Q: In your interview for the BYU Art Instagram you mentioned that you love to teach because you learn along with the students. What have been your biggest lessons or takeaways from working with the BYU students?

Anderson: I’ve taught in the past, but this semester I’ve been able to work with more students than I ever have before. And I’ve witnessed a recurring pattern that has solidified some things for me. I’ve learned to tell when a student is doing work they think they should make—there are certain cues I can sense—versus when that work comes from their own inner voice. Witnessing this has taught and reminded me of two things.

Student Watch the 16mm Film They Made as a Class. Photo courtesy of Alisha Anderson.

First, it’s taught me as a teacher that my job is to help students clear the clutter and trust their voice. It reminds me of the idea—often attributed to Plutarch—that education isn’t the filling of a bucket but the lighting of a fire. I can see when students find their inner fire. And I want to learn to be the kind of teacher that only adds to that fire and doesn’t diminish it.

Second, seeing this phenomena in my students has reminded me, as an artist, to pay more attention to when I wander into the realm of “should” in my art. There is a noticeable difference between that space of “should” and the space of an inner drive. In the latter, there is fire and excitement, even amidst work. And I want to follow the example of my students who have the courage to create from that place, for I sense how holding onto that clarity of self adds an inexplicable power to art.

Q: Has being in the Utah landscape over the past few months influenced your art or artistic process?

Anderson: I’ll be honest, between teaching and a current project with the Ute Mountain Ute Tribe—I’ve been so busy that my own artmaking has been on hold this semester.

Still, quite a bit of my previous art was based in Utah’s landscapes.

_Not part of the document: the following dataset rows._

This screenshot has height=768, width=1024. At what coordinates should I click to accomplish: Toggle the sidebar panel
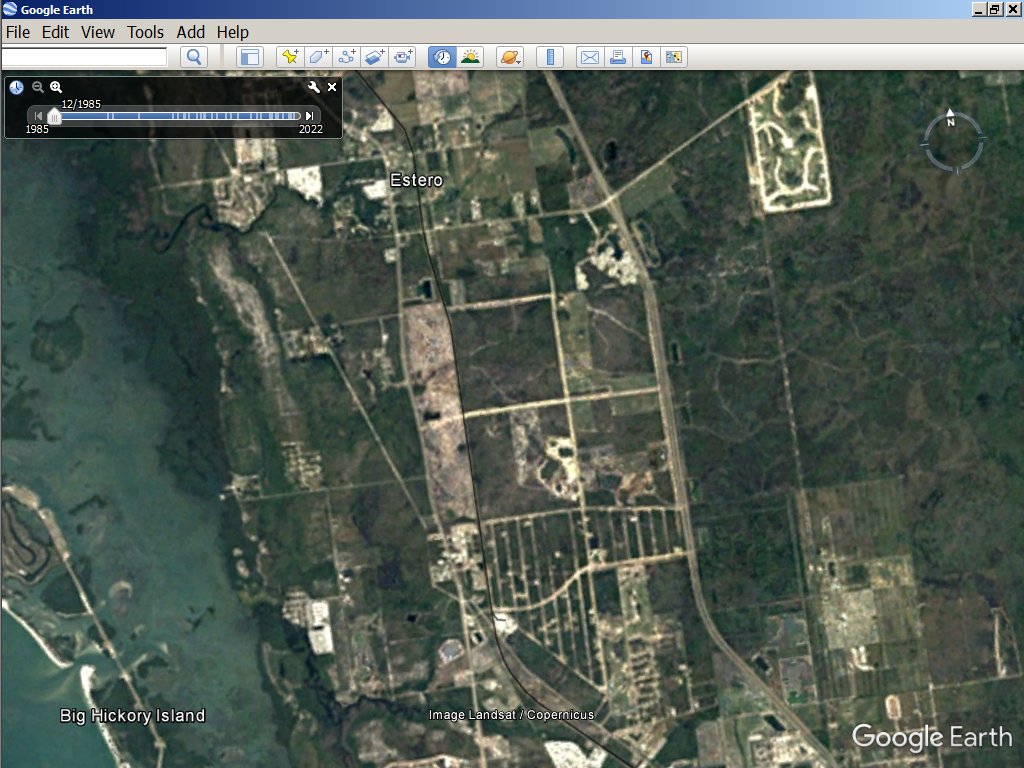[249, 57]
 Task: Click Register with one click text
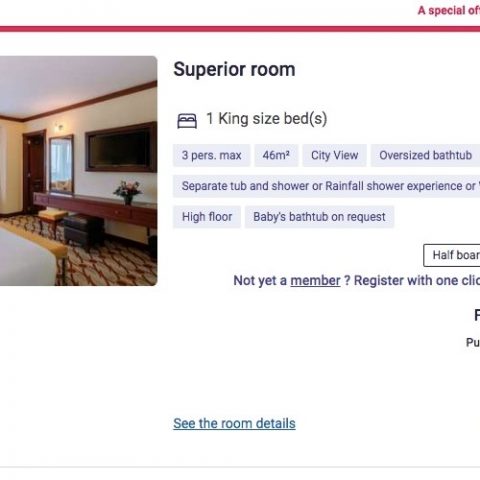417,281
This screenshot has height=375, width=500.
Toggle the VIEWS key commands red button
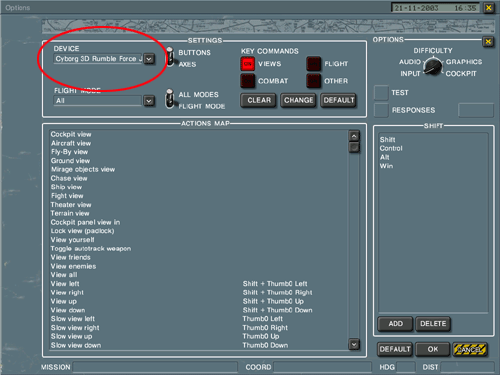coord(247,64)
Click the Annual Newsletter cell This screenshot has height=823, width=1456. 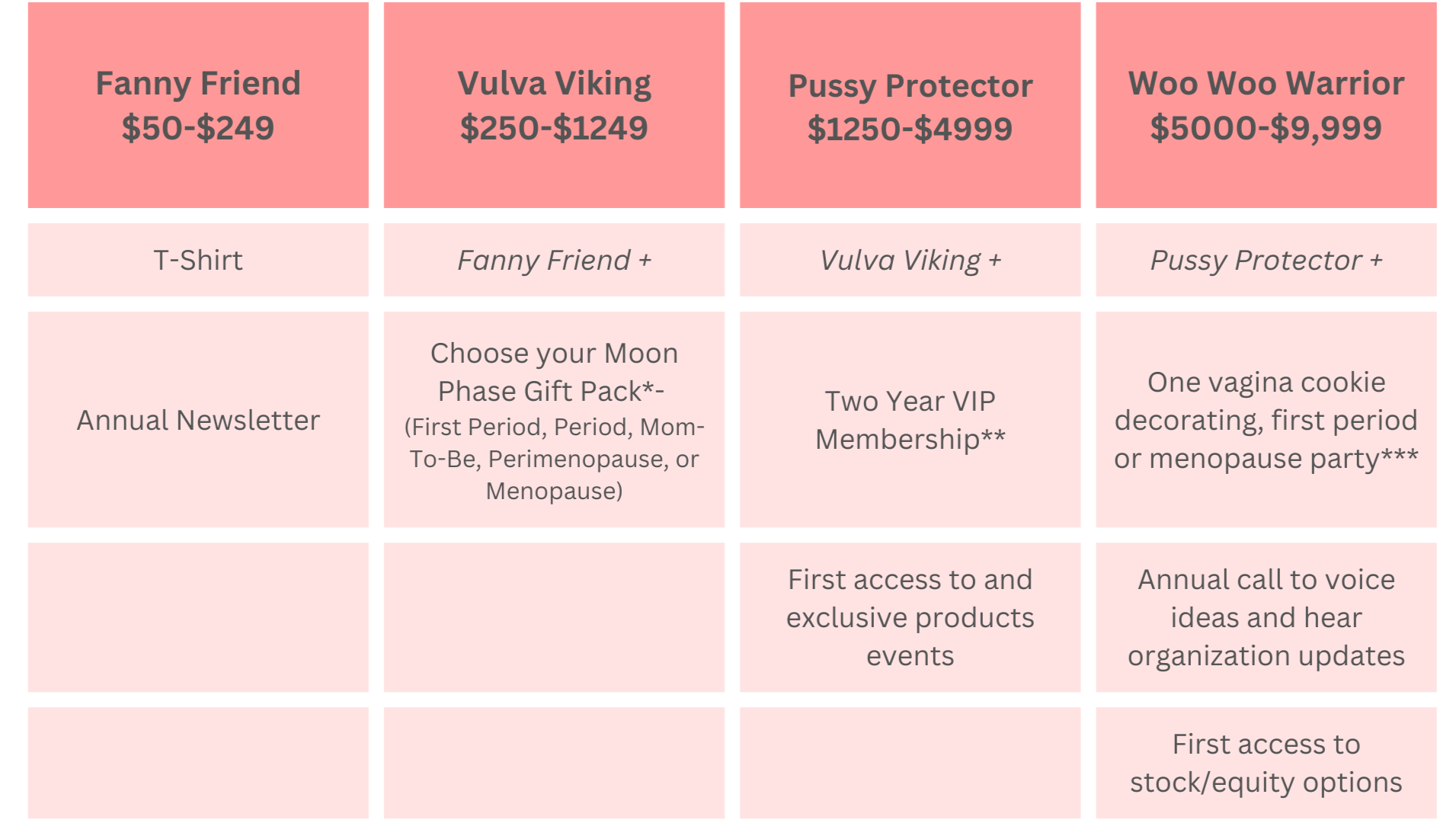pyautogui.click(x=198, y=419)
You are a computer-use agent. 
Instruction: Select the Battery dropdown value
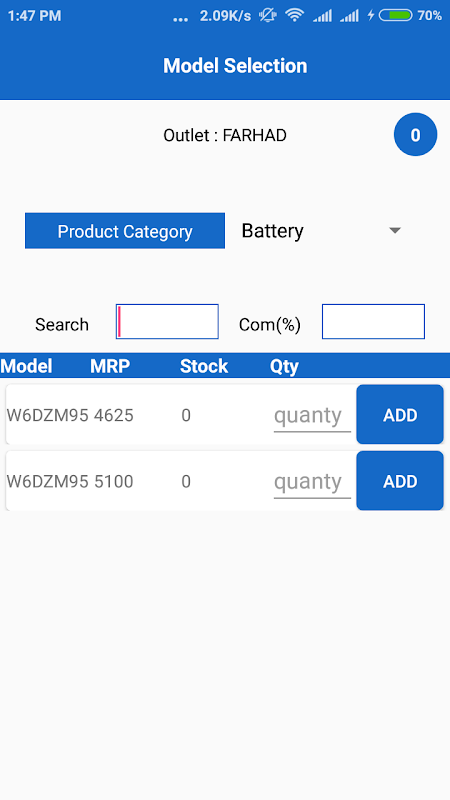coord(272,231)
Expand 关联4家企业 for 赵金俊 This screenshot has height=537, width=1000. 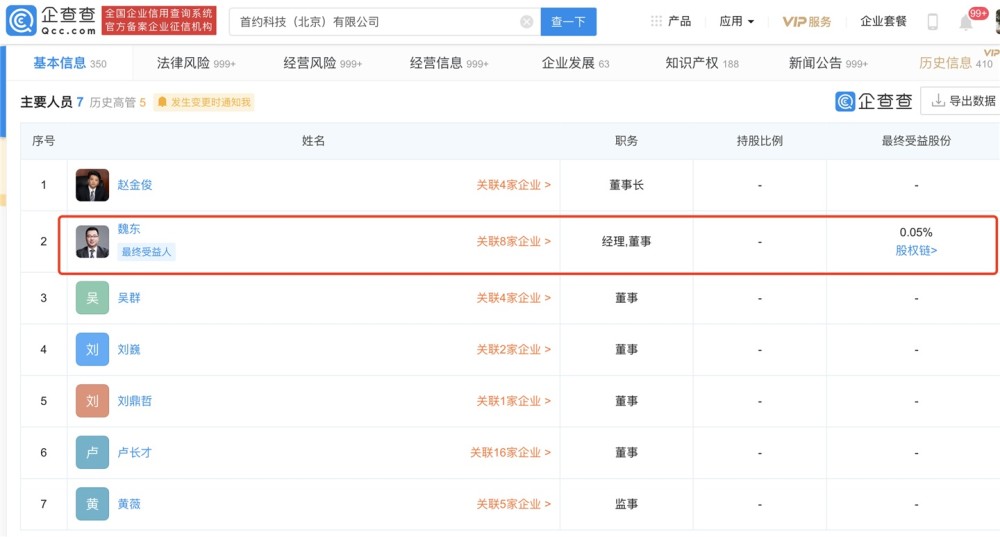513,185
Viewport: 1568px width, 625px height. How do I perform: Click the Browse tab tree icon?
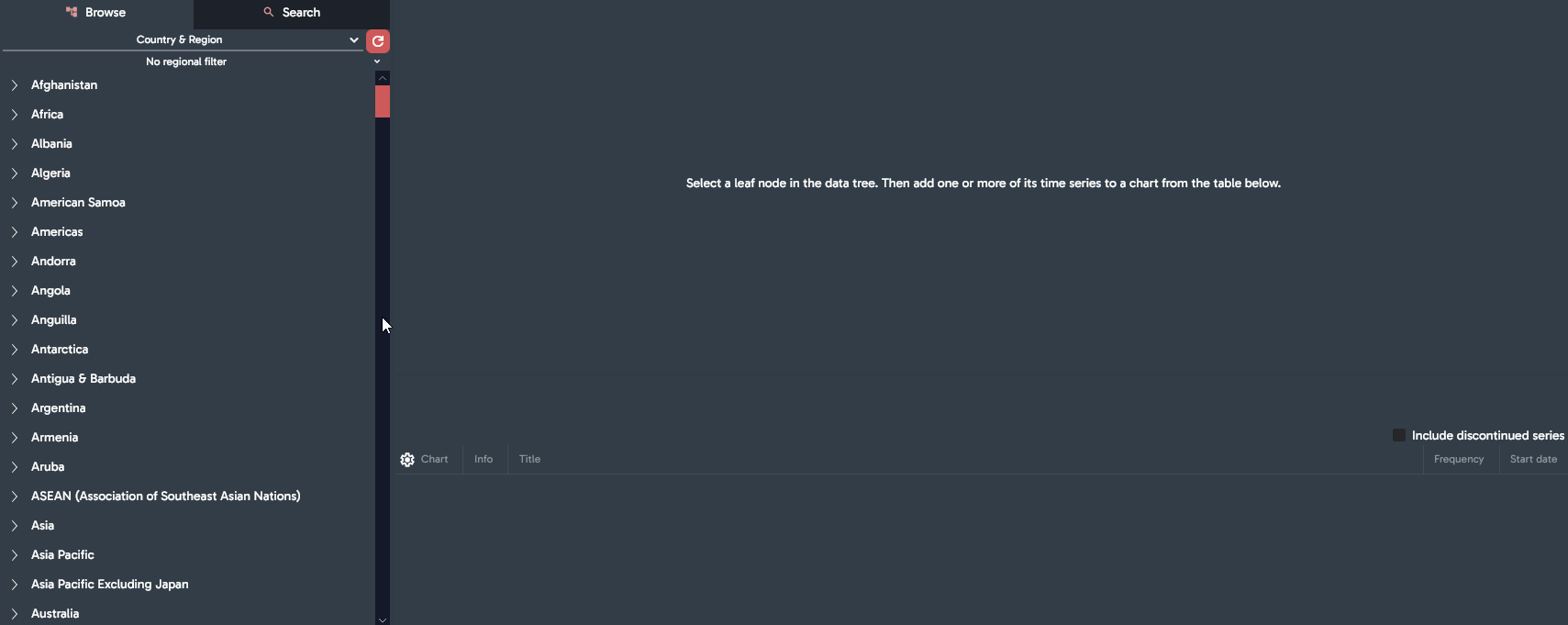72,12
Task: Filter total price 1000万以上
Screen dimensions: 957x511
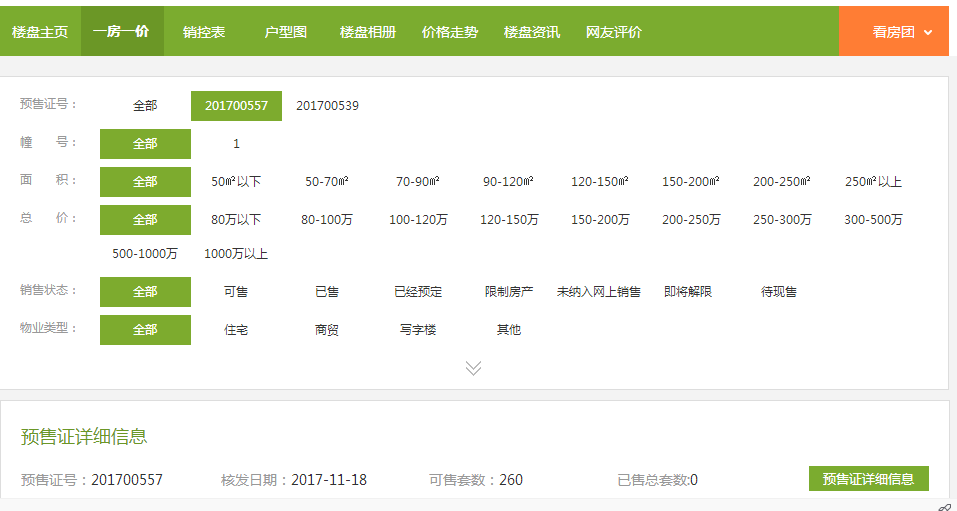Action: pyautogui.click(x=236, y=254)

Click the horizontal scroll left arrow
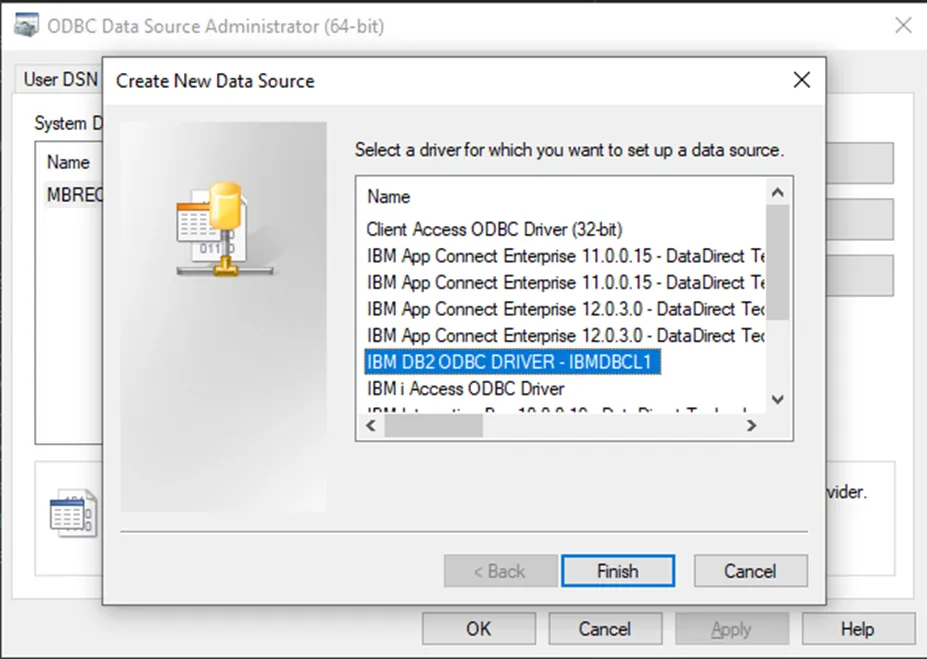pyautogui.click(x=371, y=426)
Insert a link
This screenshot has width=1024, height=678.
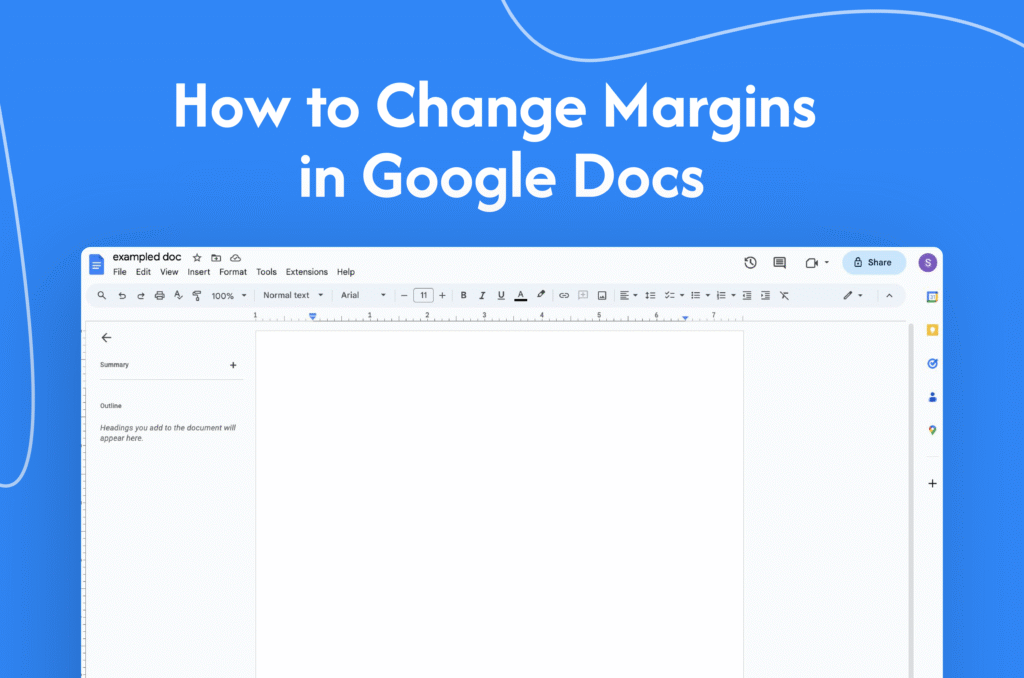click(x=563, y=295)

So coming back feels reflective to me. When you return to a place you once knew you can’t help but sense the changes in you and the place. Being back has given me the opportunity to reflect on my journey as an artist, including how I’d likely approach past projects differently now. It’s reminded me how one’s artistic practice is always evolving and it makes me excited to see where it’ll take me next.

 Q: What classes are you teaching next semester?

Anderson: Next semester, I’ll be teaching Time-based Media, which can be described as a more advanced version of New Genre. I’ll also be teaching an advanced studio course, which is intended to help students concentrate on their individual work and final shows. I’ll be teaching a graduate-level theory course, which I’m excited about because I love exploring ideas with students.

Q: What advice would you give young artists as they transition from school to a career?

Anderson: Be patient. Show up.

I’ve found that choosing a creative life is a wild ride. So much feels like it’s out of your hands in terms of opportunities and the timing of those opportunities. But if you show up, doing your best work in whatever situation you find yourself in, people will notice and opportunities will happen. There’s this delicate balance between patience and action. I’ve found that I have to trust divine influence and timing within my life, but I also need to act because action gives God something to work with.